Mingyu’s heart is too soft. He can already hear the knock on the door, already feel the floor creak under his feet as he walks to answer it. Outside, like always, Joshua will be standing there, bright against the evening light, softly blooming from the navy darkness. Mingyu will want to kiss him against his better instincts. By now, he should know it’s a bad idea. Maybe if Joshua finally sorts everything out, though, it won’t be so bad. Maybe they still have enough bricks between them to build a bridge from where they are now to get somewhere else. He hopes they will. It’s a nice thought, to think they can make it somewhere else down the road, a place both of them want to be. He’d still like to try going.

For now, though, it’s too early to swallow so much hope. Mingyu sets his eyes, firm and cold, and he resists the soft touch his hand yearns for over Joshua’s shoulder. “I won’t let you stay again,” he says, eyeing Joshua carefully, wondering himself if it’s even true. Joshua hangs onto his breaths like he’s running out of them, face dampening beneath the fluorescent bulb of the ceiling.

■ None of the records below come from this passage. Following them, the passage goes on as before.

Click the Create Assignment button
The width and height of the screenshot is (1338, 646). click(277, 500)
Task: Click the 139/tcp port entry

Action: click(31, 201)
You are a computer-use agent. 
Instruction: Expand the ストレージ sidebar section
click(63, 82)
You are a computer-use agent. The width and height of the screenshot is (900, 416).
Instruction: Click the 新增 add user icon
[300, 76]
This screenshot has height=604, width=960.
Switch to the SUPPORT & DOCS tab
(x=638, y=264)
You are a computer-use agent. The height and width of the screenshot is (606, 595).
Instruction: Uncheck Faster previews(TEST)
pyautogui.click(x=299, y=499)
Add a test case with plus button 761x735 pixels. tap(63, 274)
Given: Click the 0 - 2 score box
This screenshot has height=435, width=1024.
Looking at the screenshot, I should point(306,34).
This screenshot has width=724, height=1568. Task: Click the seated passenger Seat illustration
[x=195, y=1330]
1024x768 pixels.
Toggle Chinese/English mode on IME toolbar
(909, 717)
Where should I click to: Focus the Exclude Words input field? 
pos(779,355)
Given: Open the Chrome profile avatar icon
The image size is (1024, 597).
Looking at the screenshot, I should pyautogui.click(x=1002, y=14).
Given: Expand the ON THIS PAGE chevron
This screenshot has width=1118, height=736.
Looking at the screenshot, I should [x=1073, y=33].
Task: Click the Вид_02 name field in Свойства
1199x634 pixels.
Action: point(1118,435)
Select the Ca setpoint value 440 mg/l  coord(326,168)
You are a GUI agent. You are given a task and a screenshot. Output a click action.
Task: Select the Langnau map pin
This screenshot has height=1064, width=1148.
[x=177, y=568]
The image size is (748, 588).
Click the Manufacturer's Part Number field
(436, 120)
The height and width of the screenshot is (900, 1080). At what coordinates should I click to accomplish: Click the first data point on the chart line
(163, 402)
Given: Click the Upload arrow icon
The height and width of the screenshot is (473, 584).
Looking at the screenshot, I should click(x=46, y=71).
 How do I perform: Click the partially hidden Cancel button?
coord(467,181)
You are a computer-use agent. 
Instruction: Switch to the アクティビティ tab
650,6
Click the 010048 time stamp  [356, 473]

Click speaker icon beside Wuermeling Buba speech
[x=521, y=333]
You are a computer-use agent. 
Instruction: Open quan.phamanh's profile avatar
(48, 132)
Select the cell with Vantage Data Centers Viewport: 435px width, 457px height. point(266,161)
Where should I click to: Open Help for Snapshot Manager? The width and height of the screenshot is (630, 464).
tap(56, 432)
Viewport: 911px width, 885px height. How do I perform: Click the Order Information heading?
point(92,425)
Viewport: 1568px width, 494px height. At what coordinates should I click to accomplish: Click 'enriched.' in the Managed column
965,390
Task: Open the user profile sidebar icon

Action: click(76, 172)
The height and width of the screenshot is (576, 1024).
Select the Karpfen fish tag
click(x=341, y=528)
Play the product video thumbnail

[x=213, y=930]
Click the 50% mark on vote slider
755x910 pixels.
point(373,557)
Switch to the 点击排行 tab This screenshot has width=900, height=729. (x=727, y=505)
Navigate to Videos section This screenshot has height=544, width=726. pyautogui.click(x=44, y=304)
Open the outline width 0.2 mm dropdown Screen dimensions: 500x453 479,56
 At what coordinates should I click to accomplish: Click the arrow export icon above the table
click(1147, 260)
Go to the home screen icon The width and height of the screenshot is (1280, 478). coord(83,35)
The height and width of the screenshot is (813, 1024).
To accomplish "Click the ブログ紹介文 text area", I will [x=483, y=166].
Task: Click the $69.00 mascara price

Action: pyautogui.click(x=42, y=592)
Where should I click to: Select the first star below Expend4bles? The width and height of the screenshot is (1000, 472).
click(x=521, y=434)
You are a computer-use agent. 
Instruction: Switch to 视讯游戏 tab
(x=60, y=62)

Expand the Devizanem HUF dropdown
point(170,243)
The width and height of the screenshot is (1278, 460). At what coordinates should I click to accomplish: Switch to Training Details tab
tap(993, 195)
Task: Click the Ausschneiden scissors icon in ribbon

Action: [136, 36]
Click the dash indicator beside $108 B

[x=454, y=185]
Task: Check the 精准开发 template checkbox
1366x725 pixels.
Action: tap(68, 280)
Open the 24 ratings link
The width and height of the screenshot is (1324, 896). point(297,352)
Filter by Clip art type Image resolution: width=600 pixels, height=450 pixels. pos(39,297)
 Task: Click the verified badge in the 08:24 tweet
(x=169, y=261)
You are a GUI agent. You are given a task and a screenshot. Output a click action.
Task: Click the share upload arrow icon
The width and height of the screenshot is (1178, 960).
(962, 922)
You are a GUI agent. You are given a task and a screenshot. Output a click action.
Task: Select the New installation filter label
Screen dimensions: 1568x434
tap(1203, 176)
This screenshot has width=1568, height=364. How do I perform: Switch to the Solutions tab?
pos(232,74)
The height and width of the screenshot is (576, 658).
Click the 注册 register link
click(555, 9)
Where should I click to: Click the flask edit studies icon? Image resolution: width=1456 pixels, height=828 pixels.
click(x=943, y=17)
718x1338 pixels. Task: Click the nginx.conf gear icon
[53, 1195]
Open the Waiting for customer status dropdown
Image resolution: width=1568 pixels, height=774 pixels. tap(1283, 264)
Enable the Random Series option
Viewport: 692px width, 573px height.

“You won’t?” he asks, impossibly quiet.

“No,” Mingyu declares despite the way his eyes gather mist, the way his ribs start to crack. He sighs, and for one second, all the world is silent. Wind touches him through the cracks at the bottom of the window with hands that don’t feel, pushes him timidly forward. Baby steps. “But I will open the door.”

**Author's Note:**

> thanks so much for reading!! i know the nature of this fic goes pretty hard against my happy brand but uh oh well... sometimes you have ideas that are sad. life is sad. we deal with it and roll wherever writing takes us!! i hope you were able to enjoy this anyway :-) originally i was writing something else, but then i was struck with inspiration to write this instead, so now you're stuck with it. i'll probably finish that other idea sometime though, so don't despair. or do. i physically am unable to stop you. of course, thank you once again for taking the time to read, and thanks to the mods for putting on this lovely fest for sweet boys minshua (even tho i was late lmao)!!! the two sweet lovely boys deserve so much more than they get and also so much better than what i just put them through. i'm sorry guys. as always, feedback is greatly appreciated, and thanks so much again for reading! i really do hope you enjoyed!